Deputy President Cyril Ramaphosa’s 2016 Christmas Message

Fellow South Africans,

I am honoured to share our government’s message with you during this 2016 festive season.

On the 10th of this month, we celebrated the 20th anniversary of the signing of our Constitution.

We continue to draw inspiration from the values and objectives of the Constitution of our country, the birth certificate of our nation.

During this month, we also mark three years of the passing of our global icon, Nelson Mandela the father of our democracy.

As we celebrate the legacy of Madiba, we rededicate ourselves to the ideals of building a non-racial, non-sexist and a democratic society in which all our people, black and white, can live in peace and harmony.

On this occasion, we remind ourselves that the adoption of the Constitution was the culmination of decades of struggles waged by our people at home and abroad.

As we celebrate these achievements, we honour those who made huge sacrifices in the struggle for peace, freedom and democracy.

We also honour those who work to build and develop our country.

As we mark this milestone, we rededicate ourselves to the core values of our Constitution.

We extend our gratitude to the people of our region, Southern Africa, the continent and the world, who provided us with material, moral and political support during the struggle for democracy.

In the two decades since the Constitution was adopted, we have worked together to give effect to the rights and freedoms it proclaims.

Working together, we have lifted millions of people out of poverty and provided houses, electricity, water and sanitation to millions of households.

We have built, equipped and staffed new hospitals, clinics, schools and colleges.

For much of the last 20 years, we have had a growing economy that, together with our transformative policies, has provided many opportunities to our people. As a nation, we are hard at work to develop our people through education and training, to improve their lives through quality health care and social support, and to grow our economy by expanding our productive capacity.

This year, we have sustained our investment in transport, energy, telecommunications and water infrastructure.

Our country has become more attractive as a destination for investment.

This has come about and has been done through the creation of special economic zones in a number of places in our country to assist investors in getting projects going faster, and through targeted incentive programmes.

Through joint efforts of government, business and labour we are hard at work to increase investment opportunities, support medium and small enterprise development, address youth unemployment and maintain South Africa’s investment grade status.
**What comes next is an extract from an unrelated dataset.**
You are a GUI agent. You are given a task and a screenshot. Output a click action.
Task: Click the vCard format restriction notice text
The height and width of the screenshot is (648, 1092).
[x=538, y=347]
Deliberations among the social partners on the introduction of a national minimum wage are nearing conclusion with most stakeholders supportive of the proposed wage of twenty rand (R20) per hour.

The introduction of a national minimum wage will go a long way in reducing wage inequality and poverty. It is a matter of grave concern to us that more than 50% of our employed South Africans earn below R20 per hour.

We are grateful for the efforts made by leaders of labour, business and communities to develop a common approach to these critical issues facing our country.

All social partners are agreed that R20 per hour is not a living wage. Social partners consider it as a starting point to begin the process of reducing wage inequality.

In 2016, we continued to work to improve the health and well-being of our people by intensifying our efforts to end AIDS and TB.

We have provided anti-retroviral treatment to well over 3.4 million South Africans infected with HIV.

We have significantly reduced mother-to-child transmission of HIV and look forward to zero-transmission in the next few years.

Working together with our social partners, we have embarked on major campaigns to prevent new infections particularly amongst adolescent girls and young women.

Social trends like older men having sex with younger women and directly undermining our prevention efforts as young girls become targets of macho mobile men with money.

We are nevertheless certain that, working together, we can create an AIDS-free generation in our lifetime especially if we empower our girls and young women through education and economic opportunities.

To all the young people of our country, please remember to condomise. Never engage in risky sexual behaviours.

Fellow South Africans,

If we are to succeed in building an inclusive economy, we need to ensure that the youth our of country can access affordable, quality education.

In this regard, government will continue to work with all role players in the education sector to resolve challenges of access and transformation that have been presented to us by the student movement.

Let me take this opportunity to congratulate the class of 2016 as they anticipate your final matric results.

We remain convinced that you will build on the successes of previous classes in making our country proud.


One of our major concerns as a nation remains the high number of fatalities during the holiday season on our roads.

We therefore call on all road users and pedestrians to obey the rules of the road, don’t drink and drive, and please Arrive Alive!

Let us work together with our law enforcement agencies to ensure we are all safe during this festive season.

We wish you all a Merry Christmas as well as and joyous festivities with your family and friends.